左翼は崩れ、都市サラリーマンの群れになり終わった今も、この手の精神構造と自負は、何一つ変っちゃいない。

 経験じゃない、頭から入ったものを物神化し、振り回されてるだけの話。

 遊離する? 地べたを離れ、作為で出来た上昇志向の虚構にてめえ載っけてるだけの話だ。上昇志向の構造から垂れ流される、他所者製の知識をあり難がってるだけの話だ。

 それに乗っかり既得権にあり付く。その虚構を意識、無意識で分ってるから、生身の人生を怖れるのだ。生身を装うはったりに乗せられるのだ。吉本然りだ。アカデミズムの利権屋共とやり合う内に、自分もヘンになっただけ。大衆の原像なんて、外から繰り込むものじゃない。生身の人生生きる中、自分の内側から見つけるだけの話じゃねえか。

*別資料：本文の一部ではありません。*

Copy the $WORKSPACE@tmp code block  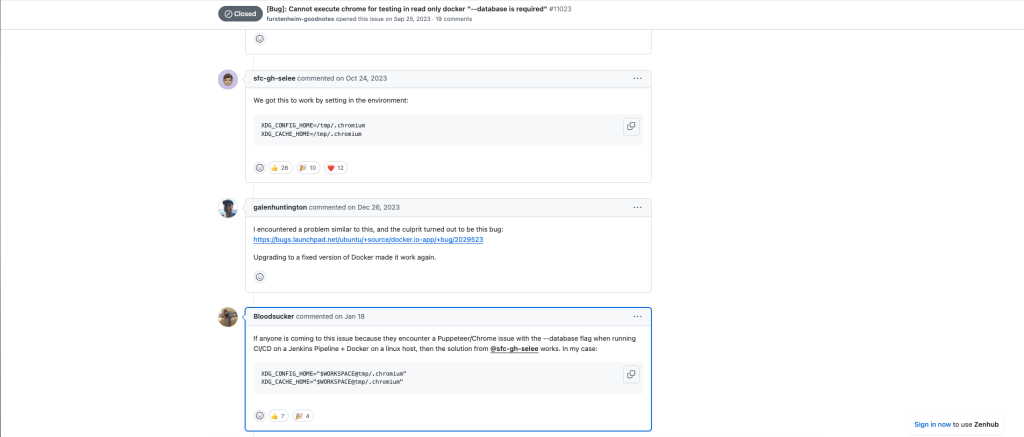click(630, 374)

 本音を気取る馬鹿の尻馬に乗り、揉み手しながら金だけせしめる。自分の本音じゃ闘えねえインテリ・知識人、マスコミ共の毎度お馴染みのやり口。いらなくなりゃ、無反省にポイ。

 関西人が東京に来て往々増長するのは、東京人が、東京そのものが空っぽな虚構に乗っかってるからだ。本音装うはったりと、虚構に生きるズルシャモ共と。

 放送は、虚構が揺りかごのズルシャモの巣。だがそれは、相似形で埋め尽くされた虚構の娑婆の一類型に過ぎない。たまたま知ってたから、はらわた煮えくりかえる思い散々してきたから、言ってみたまでだ。